I called UPS and they were pretty clear that there's no way the iPad would get from Changdu, China, wherever the hell that is, to LA before next week, when I'd already be southern-hemispheric.

But wait: I came up with a clever solution! Why, there's an Apple Store just a few blocks from my home. I suggested to AE that I could merely go to that store, buy an iPad, and send them the receipt. AE agreed that this was a good and efficient way to go. And bright the next AM, I popped on over to the Apple Store right when it opened at 10am, bypassed a line of bedraggled-looking folks standing by the entrance, and cheerfully said to one of the dudes wearing blue, "One iPad 2, please."

This Apple employee looked at me as if I'd suggested that he sing the score of the "HMS Pinafore" in a falsetto. "There's a line for buying iPads, sir," he finally uttered when his shock and withering contempt wore off a bit. "If you want an iPad, you have to stand in line."

Oh.

So I stood in line, figuring that the wait would only increase the delirious joy I'd feel when I finally got my hands on the iPad I'd been waiting for for such a long, long time. And twenty minutes later, I got to the front of the line, was matched up with the selfsame Apple employee who'd told me to wait in it, and again gave my order, "One iPad 2, please!" He asked me for specs, but this was not an issue. I had them, and rattled them off with practiced ease. Came the chilling reply: "We're all out of those." (And, it turned out, similar models. And also out of these models are pretty much every Apple Store in the greater LA area.)

So apparently I was wrong to think that one should be able to go to a store and purchase their flagship product with relative ease, especially on a weekday morning, when it's not a holiday season, and some months after the product's initial release.

This is generally true, of course, but not so much with the iPad 2. Apple, through an apparently fortunate combination of consumer demand, low supply of component parts, and (I suspect) a desire to stock product languorously in order to prime aforementioned demand, has created a shortage so intense that people are literally lining up outside their stores constantly even on weekday mornings to get their hands on one of these babies.

I went back home, frustrated but wiser, and frantically told AE NOT to cancel the shipment as we'd discussed. Much logistical kerfuffling ensued, as I discovered via UPS that the iPad had arrived from China and was in the US ... in Anchorage effing Alaska. I then learned that UPS will not re-route shipments out of the country (e.g., to Buenos Aires), so I accepted that I will not have the iPad for the flight down, and instead will simply have someone at work send it to me when it arrives in LA next week.

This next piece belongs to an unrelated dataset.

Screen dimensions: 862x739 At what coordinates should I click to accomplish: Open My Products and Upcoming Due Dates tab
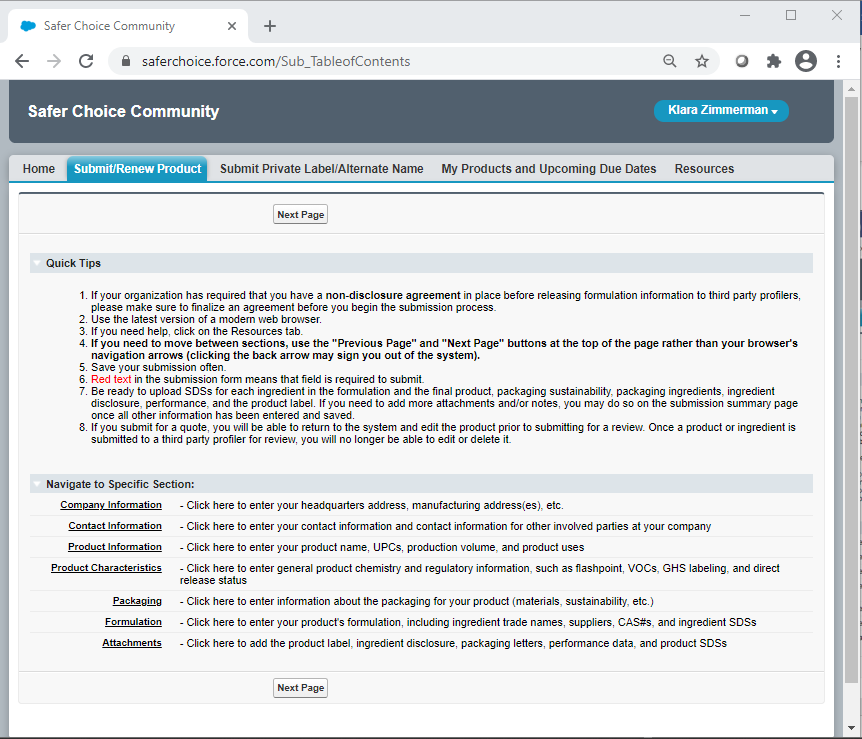pos(549,169)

Sigh. All in, this is really not a big deal. I don't need an iPad, after all, I just really grew to want one. And I'll have it next week, barring some kind of logistical snafu (which, after these past few days, I'm totally not ruling out). So at the end of it all, what really bugs me is not so much all this marginal inconvenience, but that Apple finally got to me. I'd been so good about staying coolly above the consumer frenzy created whenever a new iSomething is released, and always reminded myself that in the absence of real necessity, such purchases tend to be regrettable wastes.

But when I finally gave myself over to iPad lust, I became one of those people who go embarrassingly ape-crap over the prospect of arguably necessary technological novelties. For years, I'd passed the Apple store like an AA person (presumably) passes a bar--with a twinge of temptation, but firm conviction that passing by is the best move. And then, when the smarmy Apple Store guy told me they were sold out (and acted as though not knowing about the iPad's historic scarcity made me contemptibly ignorant), it took all my strength not to knee him in the crotch, and I had become like the AA person who finally enters the bar and goes on a bender of world-class proportions.

So, I'm deeply disappointed in myself and my lack of technological dignity and self-control. And I am also still unfathomably, lustfully excited about the prospect of imminent (though by no means certain) iPad arrival. Do I contradict myself? Very well then, I contradict myself. I am large. I contain multitudes.